Four days after his 60th birthday, the Basque politician Gorka Agirre died from cancer, aggravated by the stress of two years facing accusations of acting as a go-between in the terrorist group ETA’s extortion racket. For Agirre, a nationalist to the core but a convinced democrat of the centre-right, this charge was an insult.
Agirre’s pedigree in the Basque Nationalist Party (PNV) was practically aristocratic. When Spain’s Basque region first won autonomy under the Second Republic, his uncle, José Antonio Agirre Lekube, became its premier. After the civil war, his father, Juan Mari, represented the Basque government-in-exile in Belgium. His mother, María Teresa Arizmendi Ayestaran, who died recently, had fled into exile after her father was executed by advancing Francoist rebels in 1936; and his wife, Usune, was a daughter of Luis María Retolaza, another historic PNV figure who served the restored regional government as interior minister.
Agirre was born in Antwerp and graduated in economics from Louvain University.
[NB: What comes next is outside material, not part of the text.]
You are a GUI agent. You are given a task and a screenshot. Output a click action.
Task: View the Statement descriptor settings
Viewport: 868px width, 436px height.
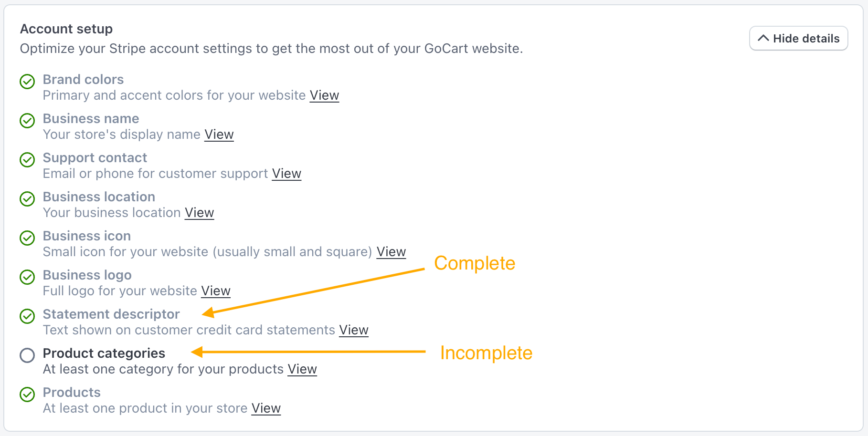point(353,330)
In the twilight years of the Franco regime, he moved to St-Jean-de-Luz in southern France to manage Axular, a commercial print shop that fronted the underground PNV’s propaganda press and regularly smuggled literature and people across the border.
His years in Belgium and France acquainted him with many of the more radical elements in the Basque diaspora, giving him an intimate knowledge of its underground machinations. His social circle included veteran refugees of the nationalist community alongside young activists on the guerrilla fringe.
ETA had its origins within the PNV’s own youth movement in 1959. For five decades, there has remained some ambivalence between mainstream democratic nationalism and its violent offspring, given the latter’s repudiation of autonomy within Spain in favour of a separate Basque state straddling the French border and swallowing neighbouring Navarra.
Agirre’s expert knowledge of the evolution of the separatist fringe surpassed that of Spain’s secret services and even, as his colleague Senator Iñaki Anasagasti observed, that of ETA’s own current leadership. It was reflected in his journalism, under the nom-de-plume “J. Txindoki”, chosen pointedly: Txindoki was the nickname of Joseba Goikoetxea, a long-term PNV activist who, as a sergeant-major in the new Basque police service, the Ertzaintza, was murdered by ETA in 1993. Two other officers in the (PNV-dominated) Ertzaintza, Montxo Doral and Genaro García de Andoain, were also close to Agirre and lost their lives in ETA attacks.
Such tragedies strengthened Agirre’s resolve to steer the separatists away from armed struggle into peaceful politics. He exploited his contacts with ETA leaders from the 1970s up to the 1990s and harvested whispers of intelligence from the PNV’s grassroots. Foreign journalists and diplomats looked to Agirre for a reliable steer on ETA’s current state of play.
Two years after Franco’s 1975 death, Agirre settled his family in Bilbao (not least because of his passion for the city’s football club, Athletic). He created a trust named after Sabino Arana, the xenophobe who founded the PNV in 1894, to raise funds for a head office building on the site of Arana’s birthplace.
Agirre helped set up secret meetings between ETA emissaries and the party leadership as early as 1980, failing to persuade the militants to endorse the newly-won autonomy statute. In 1988, Agirre formally joined the PNV’s executive, on which he remained until last year, under the leadership of both the long-serving Xabier Arzallus – with whom Agirre was closely identified – and his young rival, Josu Jon Imaz. His fluency in several languages helped his work as the party’s head of international relations, in which role he travelled widely – for example, attending a Plaid Cymru conference, observing Norwegian mediation efforts in Palestine or meeting protagonists in the Northern Ireland peace process. He was a delegate to the Christian Democratic International, of which the PNV was a founder member in 1961, until ousted by the pan-Spanish conservatives of the People’s Party (PP).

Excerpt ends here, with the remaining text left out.